Si haber sobrevivido a la caída fue una conjunción absolutamente improbable de circunstancias azarosas, un verdadero milagro, que Juliane lograra resistir todos esos días en soledad no tuvo que ver con la intervención divina sino con su temple y con que ella sabía cómo manejarse en ese entorno. Fue valiente y sabia. Tal vez, también tuvo algo que ver su linaje: su padre dejó Alemania para investigar en la selva amazónica en 1948. Tardó 19 meses en llegar a destino. Debió, en tiempos de posguerra e inicio de Guerra Fría, atravesar fronteras clandestinamente, viajar de polizón e varios barcos y soportar muchas vicisitudes. Los Koepcke no se daban por vencidos con facilidad.

Juliana Koepcke con sus padres en 1961, diez años antes del accidente

Juliane a los pocos días encontró un río pero se dio cuenta de que no era navegable. Debió seguir caminando. Al día 11 se topó con un bote amarrado en una orilla y un motor con un techito que lo protegía. Estaba desfalleciente. El hambre hacía estragos, la herida del brazo se había infectado y estaba colonizada por larvas de insectos, y ya no pensaba bien. Había una pequeña explanada de tres metros que a la mañana del día doce, le costó horas superar. Tal era su debilidad. Allí encontró a tres leñadores que al ver su estado y los ojos lastimados e inyectados en sangre por la debilidad creyeron que se trataba de un espíritu maligno escupido por la selva. Ella les explicó lo qué había sucedido y ellos la asistieron. Desinfectaron la herida, le dieron de comer y la llevaron en bote durante diez horas a un hospital en el que la estabilizaron.

Juliane Koepcke se fue de Perú apenas le dieron el alta.
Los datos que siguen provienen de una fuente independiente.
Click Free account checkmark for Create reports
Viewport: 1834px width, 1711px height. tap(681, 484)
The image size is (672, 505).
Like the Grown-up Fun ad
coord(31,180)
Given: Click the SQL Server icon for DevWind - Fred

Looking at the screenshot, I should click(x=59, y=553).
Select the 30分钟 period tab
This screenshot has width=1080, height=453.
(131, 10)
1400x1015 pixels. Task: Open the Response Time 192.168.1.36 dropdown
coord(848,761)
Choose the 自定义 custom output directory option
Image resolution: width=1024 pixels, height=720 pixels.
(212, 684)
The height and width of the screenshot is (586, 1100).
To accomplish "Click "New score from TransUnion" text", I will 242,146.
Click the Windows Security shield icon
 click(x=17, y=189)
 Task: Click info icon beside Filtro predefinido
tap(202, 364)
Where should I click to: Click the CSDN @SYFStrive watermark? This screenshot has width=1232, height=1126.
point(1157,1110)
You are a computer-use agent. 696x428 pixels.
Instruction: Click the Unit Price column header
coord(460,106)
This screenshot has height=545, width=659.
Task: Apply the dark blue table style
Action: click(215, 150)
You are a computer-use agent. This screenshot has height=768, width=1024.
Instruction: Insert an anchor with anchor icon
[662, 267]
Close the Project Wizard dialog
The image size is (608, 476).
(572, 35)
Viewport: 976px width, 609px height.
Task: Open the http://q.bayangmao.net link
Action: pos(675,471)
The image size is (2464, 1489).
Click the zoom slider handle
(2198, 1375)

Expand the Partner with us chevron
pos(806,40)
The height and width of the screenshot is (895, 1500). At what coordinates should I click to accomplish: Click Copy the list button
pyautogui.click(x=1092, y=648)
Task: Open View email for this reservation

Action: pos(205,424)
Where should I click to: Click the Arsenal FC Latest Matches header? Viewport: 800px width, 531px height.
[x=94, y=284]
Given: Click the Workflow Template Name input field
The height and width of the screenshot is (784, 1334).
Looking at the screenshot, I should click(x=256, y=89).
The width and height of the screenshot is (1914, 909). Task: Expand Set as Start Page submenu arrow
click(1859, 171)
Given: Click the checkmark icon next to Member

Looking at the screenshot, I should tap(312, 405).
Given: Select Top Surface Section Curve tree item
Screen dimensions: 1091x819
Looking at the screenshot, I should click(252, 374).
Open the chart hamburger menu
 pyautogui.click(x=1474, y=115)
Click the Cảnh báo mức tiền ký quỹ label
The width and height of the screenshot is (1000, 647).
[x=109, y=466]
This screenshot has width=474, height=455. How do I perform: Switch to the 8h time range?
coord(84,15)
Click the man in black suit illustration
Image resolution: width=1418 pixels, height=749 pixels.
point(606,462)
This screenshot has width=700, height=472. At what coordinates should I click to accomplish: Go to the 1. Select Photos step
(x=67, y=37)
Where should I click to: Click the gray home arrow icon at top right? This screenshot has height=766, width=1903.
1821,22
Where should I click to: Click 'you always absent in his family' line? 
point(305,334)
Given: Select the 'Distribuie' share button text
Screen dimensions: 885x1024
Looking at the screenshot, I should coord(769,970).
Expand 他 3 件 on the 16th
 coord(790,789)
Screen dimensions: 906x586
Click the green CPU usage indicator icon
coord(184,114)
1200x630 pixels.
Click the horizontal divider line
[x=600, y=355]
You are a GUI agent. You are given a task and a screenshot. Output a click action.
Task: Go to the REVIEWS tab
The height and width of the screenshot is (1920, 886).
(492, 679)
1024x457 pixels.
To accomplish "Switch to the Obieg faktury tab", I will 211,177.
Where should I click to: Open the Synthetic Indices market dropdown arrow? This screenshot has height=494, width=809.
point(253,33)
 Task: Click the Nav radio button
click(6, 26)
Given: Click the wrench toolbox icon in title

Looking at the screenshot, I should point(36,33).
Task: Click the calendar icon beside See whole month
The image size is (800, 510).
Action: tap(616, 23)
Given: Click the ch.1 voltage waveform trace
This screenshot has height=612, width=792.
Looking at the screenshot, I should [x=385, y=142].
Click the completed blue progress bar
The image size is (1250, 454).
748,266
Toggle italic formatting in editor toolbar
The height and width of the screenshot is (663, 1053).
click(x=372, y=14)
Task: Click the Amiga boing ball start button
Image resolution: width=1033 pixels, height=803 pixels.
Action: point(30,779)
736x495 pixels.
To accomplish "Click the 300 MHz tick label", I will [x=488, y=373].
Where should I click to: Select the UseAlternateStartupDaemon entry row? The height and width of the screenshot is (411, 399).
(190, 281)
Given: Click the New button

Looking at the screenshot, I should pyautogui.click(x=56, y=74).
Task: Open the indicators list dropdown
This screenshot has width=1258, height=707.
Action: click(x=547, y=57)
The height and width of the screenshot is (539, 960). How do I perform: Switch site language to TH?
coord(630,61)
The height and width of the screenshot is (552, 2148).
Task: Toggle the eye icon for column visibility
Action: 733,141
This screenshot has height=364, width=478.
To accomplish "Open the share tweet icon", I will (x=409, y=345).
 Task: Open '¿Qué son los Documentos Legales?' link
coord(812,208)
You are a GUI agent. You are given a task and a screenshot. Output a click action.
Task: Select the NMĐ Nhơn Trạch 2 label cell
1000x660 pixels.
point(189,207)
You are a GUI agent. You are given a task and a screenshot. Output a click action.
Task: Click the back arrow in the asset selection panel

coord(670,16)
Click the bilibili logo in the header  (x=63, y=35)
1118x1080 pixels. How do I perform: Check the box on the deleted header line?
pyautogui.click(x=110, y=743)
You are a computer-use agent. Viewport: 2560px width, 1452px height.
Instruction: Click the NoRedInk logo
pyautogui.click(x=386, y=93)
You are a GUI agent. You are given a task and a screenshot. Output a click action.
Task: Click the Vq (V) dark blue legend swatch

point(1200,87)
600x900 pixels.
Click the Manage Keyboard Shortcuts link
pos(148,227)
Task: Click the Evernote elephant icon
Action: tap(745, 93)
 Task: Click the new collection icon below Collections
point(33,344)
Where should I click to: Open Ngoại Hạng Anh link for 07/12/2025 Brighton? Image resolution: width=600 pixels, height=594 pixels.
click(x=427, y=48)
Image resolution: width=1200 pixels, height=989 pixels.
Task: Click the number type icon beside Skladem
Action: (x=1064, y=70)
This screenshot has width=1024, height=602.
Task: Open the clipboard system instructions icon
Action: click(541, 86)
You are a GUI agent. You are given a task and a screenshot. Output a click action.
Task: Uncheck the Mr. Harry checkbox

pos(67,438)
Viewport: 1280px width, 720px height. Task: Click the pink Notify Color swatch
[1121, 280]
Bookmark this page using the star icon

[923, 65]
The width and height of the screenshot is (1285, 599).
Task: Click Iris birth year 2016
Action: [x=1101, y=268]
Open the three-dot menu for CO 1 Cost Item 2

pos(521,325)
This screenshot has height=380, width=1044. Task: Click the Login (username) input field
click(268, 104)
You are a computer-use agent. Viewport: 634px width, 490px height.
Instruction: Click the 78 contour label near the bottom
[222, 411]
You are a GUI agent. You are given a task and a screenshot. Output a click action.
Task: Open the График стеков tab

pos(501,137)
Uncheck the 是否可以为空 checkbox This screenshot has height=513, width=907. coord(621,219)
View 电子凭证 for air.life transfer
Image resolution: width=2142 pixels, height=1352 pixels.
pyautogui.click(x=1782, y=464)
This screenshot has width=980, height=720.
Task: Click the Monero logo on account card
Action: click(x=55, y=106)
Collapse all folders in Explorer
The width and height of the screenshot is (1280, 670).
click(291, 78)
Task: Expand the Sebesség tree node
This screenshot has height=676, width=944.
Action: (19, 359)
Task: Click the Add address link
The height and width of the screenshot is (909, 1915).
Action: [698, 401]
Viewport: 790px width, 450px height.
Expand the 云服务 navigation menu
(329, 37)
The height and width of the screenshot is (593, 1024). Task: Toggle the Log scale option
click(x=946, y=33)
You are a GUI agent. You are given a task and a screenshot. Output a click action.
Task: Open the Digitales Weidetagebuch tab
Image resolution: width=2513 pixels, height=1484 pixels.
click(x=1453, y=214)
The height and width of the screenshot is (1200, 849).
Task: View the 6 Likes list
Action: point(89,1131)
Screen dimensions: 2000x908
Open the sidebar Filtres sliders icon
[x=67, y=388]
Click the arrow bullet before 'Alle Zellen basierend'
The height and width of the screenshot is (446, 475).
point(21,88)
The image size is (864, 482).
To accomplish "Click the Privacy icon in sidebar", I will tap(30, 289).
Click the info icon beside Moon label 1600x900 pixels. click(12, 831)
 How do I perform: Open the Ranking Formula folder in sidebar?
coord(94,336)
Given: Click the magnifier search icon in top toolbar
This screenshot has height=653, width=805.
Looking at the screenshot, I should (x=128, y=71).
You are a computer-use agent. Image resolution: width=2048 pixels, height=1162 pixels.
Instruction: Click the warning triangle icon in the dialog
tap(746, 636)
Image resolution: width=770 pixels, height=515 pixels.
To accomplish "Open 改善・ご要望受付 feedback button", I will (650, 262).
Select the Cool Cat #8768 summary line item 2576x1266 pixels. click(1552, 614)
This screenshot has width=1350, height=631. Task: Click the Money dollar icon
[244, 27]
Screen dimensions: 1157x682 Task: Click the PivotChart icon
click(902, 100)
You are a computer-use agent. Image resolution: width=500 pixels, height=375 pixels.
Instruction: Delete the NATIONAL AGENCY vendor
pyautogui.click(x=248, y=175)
Junto a su padre se radicaron en Alemania. Estaba espantada con el acoso de los medios. Quería vivir su vida en paz.

En el aeropuerto peruano hay un monumento que recuerda la tragedia. Es un homenaje extraño. En el frente un mapa tallado en piedra que muestra el lugar en el que cayó el Lockheed Electra y con una línea punteada el camino que recorrió Juliane en la selva, paralelo a un río. Al pie, una inscripción: Alas de Esperanza (de ahí deriva el título elegido por Herzog). En la parte de atrás, hay nichos rectangulares, como los de cualquier cementerio, con su placa identificatoria y hasta con pequeñas fotos, en los que descansan sesenta de las víctimas del accidente aéreo.

Juliane estudió y se dedicó a la zoología, rama en la cual hoy es una prestigiosa especialista. La selva le salvó la vida y ella hace todo lo posible por cuidarla y preservarla.

Hoy tiene 68 años, sigue trabajando y utiliza su apellido de casada para evitar que tener que contar una vez más su historia, la de la mujer que cayó del cielo.